R is widely used by data scientists around the world and with good reason: almost all the features data scientists need are available with R. According to a survey by O’Reilly Media conducted in 2014, R is the most popular programming language used by data science professionals.
The R programming language allows you to run data science calculations without any compiler, which makes the development of code more efficient. Also, R is a statistical language, so it’s easy to convert statistical models into code using R.
R was originally designed by statisticians for statistical analysis, so mathematical computing is at the core of the programming language. Besides, because so many statisticians are involved with R, there’s plenty of resources out there that document the language from data science and mathematical perspectives.
#2: R is a great language for learning the basics
While R may have a steeper learning curve than other languages commonly used in data science such as Python, it is a great language to use if you’re looking to master the basics of data science.
This is because R was designed with statistics in mind, all the core data science concepts that you’ll need to master are already native. From data visualization to data cleaning, the tools you need for data science are already there. You don’t need to import any external packages as you would in Python; everything is out-of-the-box with R.
#3: R works with a wide range of packages
The R programming language is powerful, but if you have an additional use case you need to meet that is not covered by the language, you don’t need to worry. There is a massive amount of packages available that you can use with R for data science.
For instance, ggplot2 allows you to effectively create data visualizations. You can also use dplyr with R, which makes data ‘wrangling’ and manipulation seamless.
#4: R has a supportive developer community
R has a vastly supportive growing developer community.
As data has become an increasingly important part of the tech industry, and as more non-tech businesses are realizing the power of data, the data science field has grown commensurately. According to StackOverflow, R is one of the fastest-growing programming languages in the world, which shows how widespread this technology is.
Because R is so popular, it’s easy to find other developers to help with the issues you are facing. The R language is also well documented and there are already thousands of questions on sites like StackOverflow about R, which means that you should have no trouble finding a solution to a problem.
#5: R is used in industry and academia
R is not just a language used by hobbyists for data analysis, it is the tool the big players are using in industry. For instance, Facebook uses R for behavior analysis related to status updates. Google uses R to measure the effectiveness of its advertising campaigns. Microsoft acquired the Revolution R company and has also used R throughout its organization. Bing, Merck, TechCrunch, and Mozilla are just a few more of many names that use R.
According to Indeed.com, as of May 4, there are 4,072 jobs in the United States for the query “R Data Scientist”. This number will likely only represent a small number of jobs requiring R because having skills in the language is crucial in data science roles.
R is very popular in academic environments, too. This is an important factor to consider because the tools that are taught in universities are often those used by the labor market, too.

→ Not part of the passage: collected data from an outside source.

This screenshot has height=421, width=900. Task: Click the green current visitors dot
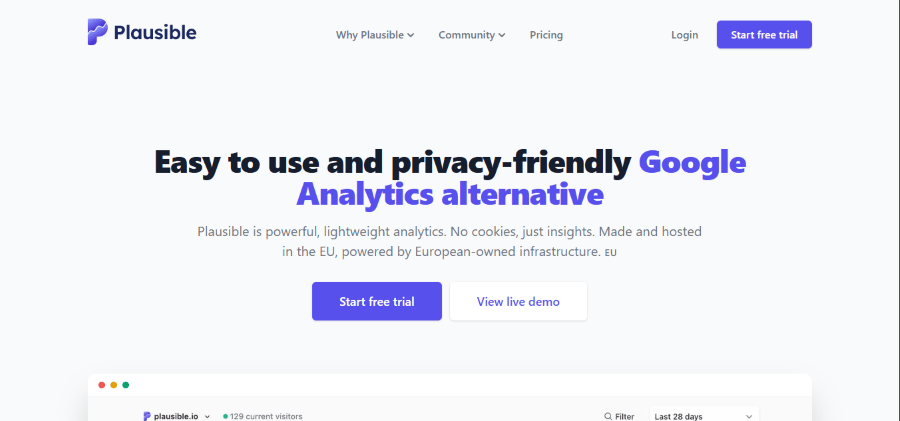[x=226, y=416]
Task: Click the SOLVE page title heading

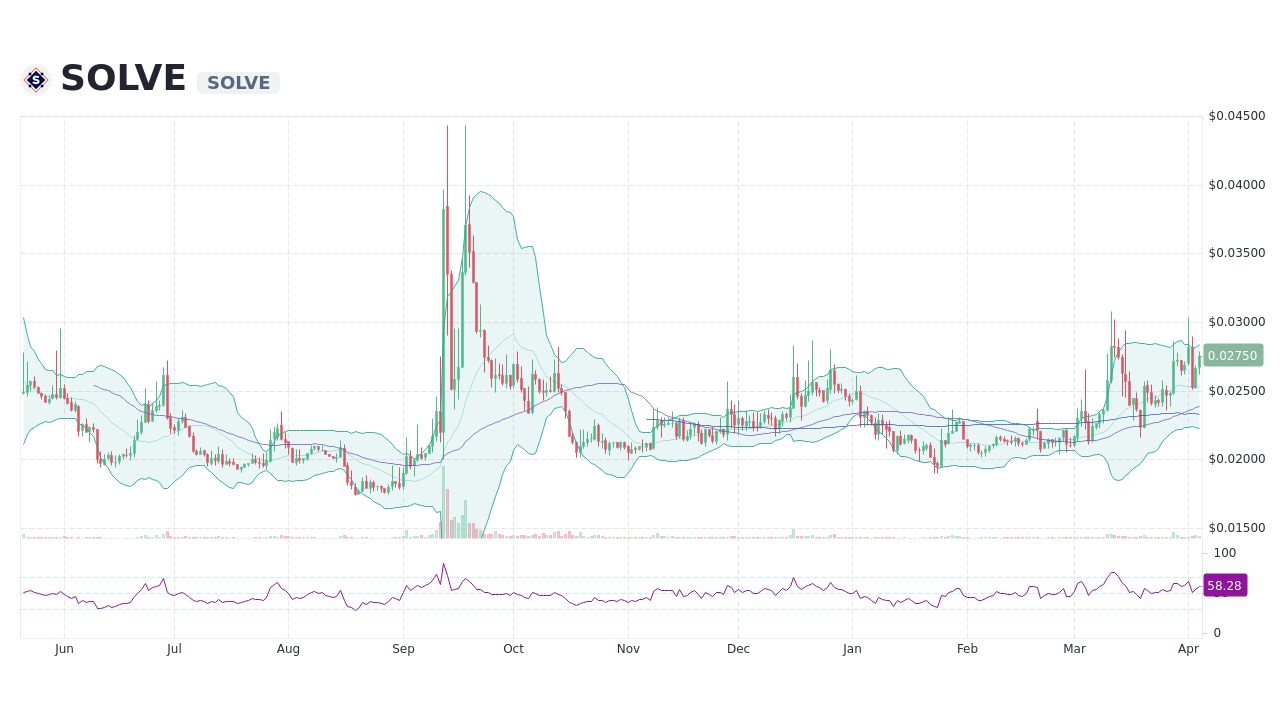Action: pyautogui.click(x=122, y=76)
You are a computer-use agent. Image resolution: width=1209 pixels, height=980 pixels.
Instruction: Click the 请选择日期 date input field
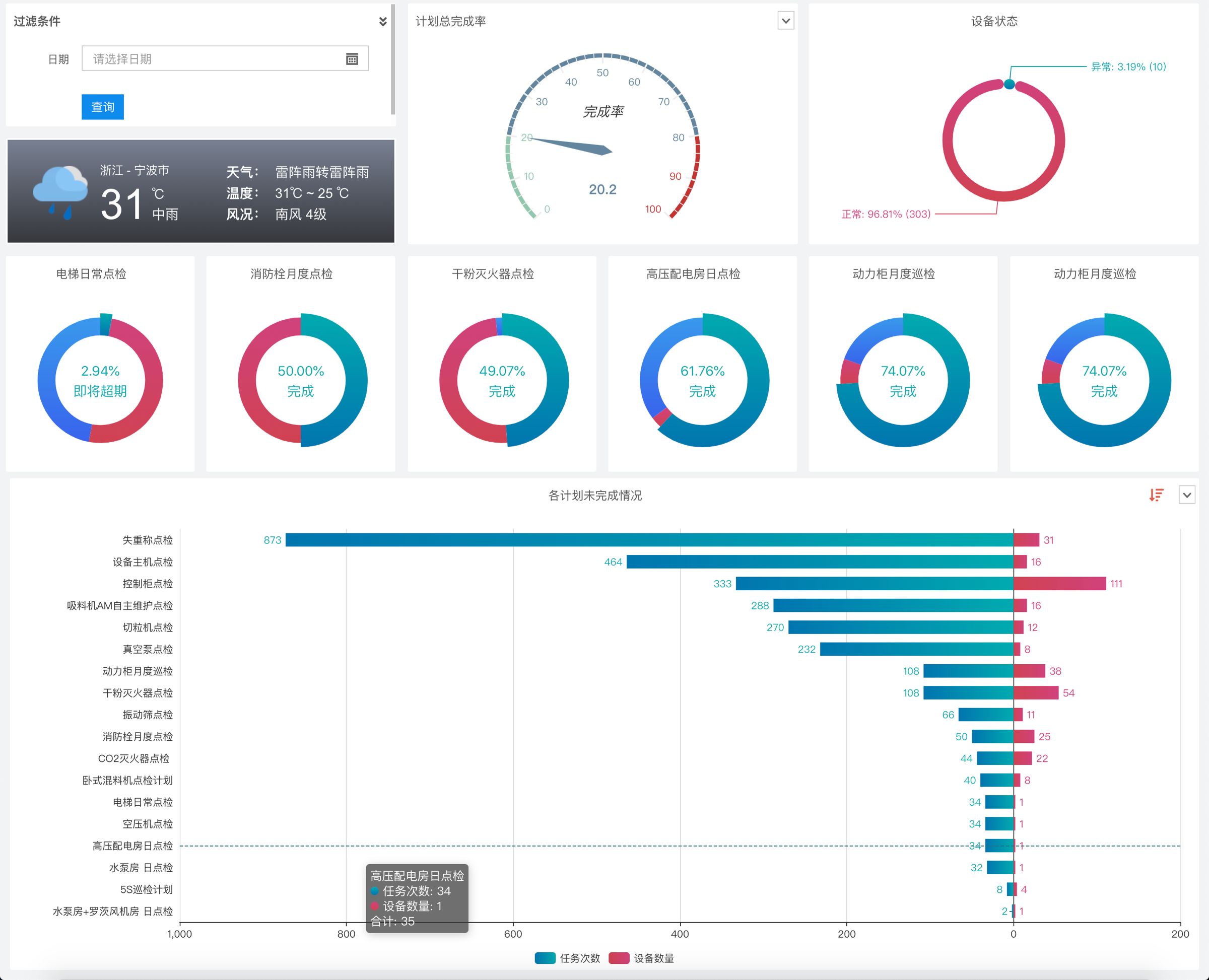[225, 58]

Given the utility of the R language, as the supply of talented R developers increases, so too will the demand for R skills; companies will always want to hire people with the most robust skillset.
The Bottom Line
There is no right answer when it comes to “which programming language is best for data science”. It depends on where you are in your learning journey and what types of data analysis you are performing.
Learning how to code in R is a valuable investment. R comes with many tools that you can use to perform comprehensive statistical analysis on a data set. That’s not all. R was developed by statisticians for statisticians, which highlights that the language was written with math and data science applications in mind.
Of course, knowing other tools like Python, D3, and Tableau can be incredibly useful as the more tools you know, the more effective of a data scientist you will be. However, if you are looking to choose one technology to learn, R is definitely worth your time.